Revenons au cessez-le-feu : s’il ne se produisait pas, et si les actions militaires menées par le gouvernement Santos augmentent, ne pensez-vous pas ces conversations risquent d’être sérieusement compromises?
Il est toujours dangereux de dialoguer sous le feu. Il y a un risque énorme à tenter de dialoguer sous les balles et les bombardements. Nous ne sommes pas en train de réclamer un cessez-le-feu en ce moment, nous avons juste suggéré que nous devrions éviter au pays davantage de morts. Le gouvernement a répondu par la négative, ils vont poursuivre les bombardements et les opérations militaires. C’est donc une obligation pour la guérilla de se défendre.
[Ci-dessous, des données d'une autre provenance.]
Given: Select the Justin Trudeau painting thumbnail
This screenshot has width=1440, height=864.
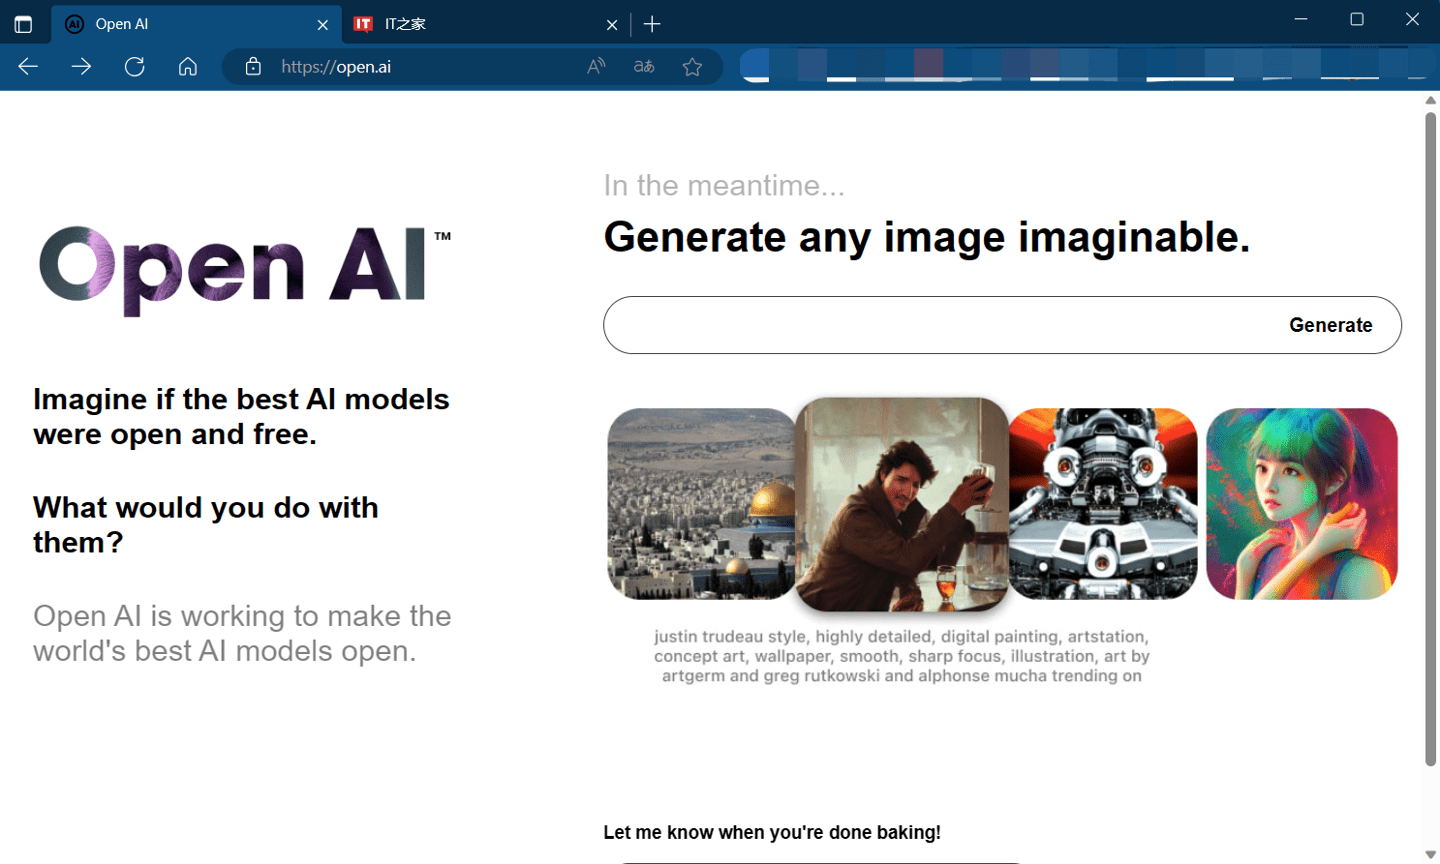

Nous avons insisté, pour notre part, sur notre volonté d’éviter plus de souffrance, mais, il semble que le gouvernement considère que de cette façon nous aurions un avantage militaire. Si ce n’était la tragédie que cela signifie pour le peuple colombien, cela prêterait à rire. Pourtant, il est indubitable que la vie de ses propres soldats n’a pas beaucoup d’importance pour l’establishment ; ainsi que celle du peuple mise en danger par la guerre. Ils considèrent que le cessez-le-feu doit être un aboutissement, et nous, nous pensons que la mobilisation permanente du peuple et la pression internationale également pourraient contribuer à l’arrêt de l’affrontement armé entre les deux parties, sans donner l’avantage à l’une ou à l’autre.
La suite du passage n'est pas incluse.